Closing out a day on the Weeki Wachee River: Erik contemplating if to turn left or right to get back to Rogers Park (and our car) before dark. The answer is: to the left! And now on to a fun day at Weeki Wachee Springs State Park…
This is the actual Weeki Wachee Spring – one of the deepest in North America. The building in the background is the Mermaid Theatre, which allows underwater viewing straight into the spring. To the right is where the river flows along Bucaneer Bay and then on for about 10 miles west until the Weeki Wachee River reaches the Gulf of Mexico.
A swimmer’s perspective of the Weeki Wachee River just past the spring.
Nothing quite like tubing down a gentle, refreshing river with your besties. There is a short and lovely tubing section as part of Buccaneer Bay. Rentals are available. You can’t bring your own floaties.
Baby Alligator. Erik totally touched it. I didn’t. Scott was fishing elsewhere.
Yeah, there are peacocks just roaming around Weeki Wachee State Park and right here in Buccaneer Bay.
Peacock – in classic colors and attitude.
Brown peafowl chicks and their white “albino” peafowl mother.
The Mold-A-Matic just made this “girl on a seahorse” for me while I was watching! Oh, you came here to see photos of the Weeki Wachee Mermaids? Well, here you go then…

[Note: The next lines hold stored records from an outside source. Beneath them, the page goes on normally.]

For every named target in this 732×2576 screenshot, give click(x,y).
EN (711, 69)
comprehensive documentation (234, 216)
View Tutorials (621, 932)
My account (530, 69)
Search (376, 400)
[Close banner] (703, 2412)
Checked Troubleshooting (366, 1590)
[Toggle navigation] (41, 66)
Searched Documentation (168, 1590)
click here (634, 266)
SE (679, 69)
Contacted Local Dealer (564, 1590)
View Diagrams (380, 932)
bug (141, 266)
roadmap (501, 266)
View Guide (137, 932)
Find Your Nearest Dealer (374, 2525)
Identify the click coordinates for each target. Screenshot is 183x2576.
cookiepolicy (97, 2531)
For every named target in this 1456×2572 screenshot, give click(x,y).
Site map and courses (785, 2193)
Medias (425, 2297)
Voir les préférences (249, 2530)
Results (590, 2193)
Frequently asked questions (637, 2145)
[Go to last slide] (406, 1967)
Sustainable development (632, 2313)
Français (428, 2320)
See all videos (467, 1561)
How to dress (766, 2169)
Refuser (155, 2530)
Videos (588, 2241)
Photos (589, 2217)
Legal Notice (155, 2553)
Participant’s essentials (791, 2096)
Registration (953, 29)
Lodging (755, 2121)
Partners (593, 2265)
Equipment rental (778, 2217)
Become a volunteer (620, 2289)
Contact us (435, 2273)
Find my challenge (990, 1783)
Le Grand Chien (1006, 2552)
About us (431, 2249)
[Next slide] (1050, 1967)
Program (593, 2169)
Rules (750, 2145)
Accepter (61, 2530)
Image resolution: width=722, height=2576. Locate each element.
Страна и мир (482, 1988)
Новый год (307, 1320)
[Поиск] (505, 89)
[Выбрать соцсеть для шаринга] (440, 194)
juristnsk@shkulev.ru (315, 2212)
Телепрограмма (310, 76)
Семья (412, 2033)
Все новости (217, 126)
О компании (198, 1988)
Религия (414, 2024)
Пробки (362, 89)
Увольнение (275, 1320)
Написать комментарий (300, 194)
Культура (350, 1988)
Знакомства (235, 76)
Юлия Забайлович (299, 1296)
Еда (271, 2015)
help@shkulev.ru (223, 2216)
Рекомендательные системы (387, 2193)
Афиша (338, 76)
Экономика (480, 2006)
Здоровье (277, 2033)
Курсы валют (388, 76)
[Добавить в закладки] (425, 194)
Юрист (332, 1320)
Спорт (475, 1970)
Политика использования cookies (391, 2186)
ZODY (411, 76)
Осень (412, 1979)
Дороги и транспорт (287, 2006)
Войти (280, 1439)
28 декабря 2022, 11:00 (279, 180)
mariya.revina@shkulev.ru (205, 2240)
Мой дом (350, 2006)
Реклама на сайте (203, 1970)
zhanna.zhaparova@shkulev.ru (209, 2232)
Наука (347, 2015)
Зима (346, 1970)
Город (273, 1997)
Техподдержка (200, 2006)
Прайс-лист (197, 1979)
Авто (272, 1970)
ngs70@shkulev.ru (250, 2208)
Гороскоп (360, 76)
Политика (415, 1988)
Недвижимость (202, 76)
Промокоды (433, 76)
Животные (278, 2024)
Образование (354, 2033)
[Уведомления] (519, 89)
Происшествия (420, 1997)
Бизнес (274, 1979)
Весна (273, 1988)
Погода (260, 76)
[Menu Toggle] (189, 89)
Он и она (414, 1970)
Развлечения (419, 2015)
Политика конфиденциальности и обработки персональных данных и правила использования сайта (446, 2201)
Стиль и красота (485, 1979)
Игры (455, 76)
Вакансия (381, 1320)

If you want to know more about the Florida State Park or the spring-fed river, check out
this comprehensive guide to Weeki Wachee.
Since the first trip and this blog post, I’ve been back to Weeki Wachee several times, seeing lots of manatees, and taking quite a few more photos. Here are just a few (more on the Happier.Place website).
Scott floating down the Weeki Wachee in his fishing kayak.
Just another manatee swimming by. No big deal.
Manatee sticking its head out of the water to munch on some above-water plants.
Scott cruising along in his kayak, seen from my vantage point atop a rental SUP (since the pump for my inflatable broke that day. Booh).